More than 200 students, staff, faculty, alumni and community members participated in the annual Freedom March, which followed an abbreviated route, owing to late-afternoon temperatures in the mid-teens. In comments following the march, before the annual Student Tribute, Ferris President David Eisler told those gathered that the university’s founder, Woodbridge Ferris, wrote “Work Together,” a letter to the Ann Arbor Negro Year-Book, in 1918, that illustrated his commitment to unity and civility among all people.

The excerpt Eisler offered included, “The one regenerating power in the world is love. Love is not a racial factor. It is a universal factor, that makes for patriotism, that makes for democracy. This is the only influence that can save the world from race hatred, that can save a nation from disintegration.”

Byron Brooks, a senior transfer student from Detroit majoring in Music and Entertainment Business, was among the presenters in the annual MLK Student Tribute. Brooks has created a nonprofit organization called For the Hood, By the Hood to conduct sweater drives for homeless recipients, collecting water for Flint residents and other projects.

“I think it is important for student voices to be heard, especially on a day like the Martin Luther King, Jr. holiday,” Brooks said. “What Dr. King did in his lifetime, what he died for, that is something that must always be remembered, and we should take it upon ourselves to make his legacy matter.”

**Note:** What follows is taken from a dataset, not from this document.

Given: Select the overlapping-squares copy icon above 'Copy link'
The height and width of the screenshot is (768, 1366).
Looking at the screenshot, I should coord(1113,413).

Kaylee Rosa, a graduate student in the Social Work program from Traverse City, presented her poem, “One Day,” during the Student Tribute. Rosa described herself as “very passionate” about issues of social justice and poetry.

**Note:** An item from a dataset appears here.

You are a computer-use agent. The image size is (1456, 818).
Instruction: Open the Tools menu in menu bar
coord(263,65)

“I was inspired by a portion of an MLK speech, and my poem came to me rather quickly when I composed it last fall,” she said. “I am also inspired by my personal experiences and the messages that come my way through the media. I was honored to take part in the tribute.”

The university’s 33rd annual MLK celebration continues through Wednesday, Jan. 23, with alumnus Khalid El-Hakim visiting campus with a selection of items from his Black History 101 Mobile Museum. El-Hakim’s 6 p.m. speech “The Truth Hurts: Black History, Honesty and Healing the Racial Divide” will be presented in the University Center ballroom and is a five-star campus event.


PHOTO CAPTION: Kaylee Rosa, (center) a graduate student in Ferris State University’s Social Work program, meets with friends before the MLK Student Tribute on Monday, Jan. 21. The university will continue celebrations honoring the slain civil rights leader through Wednesday, Jan. 23.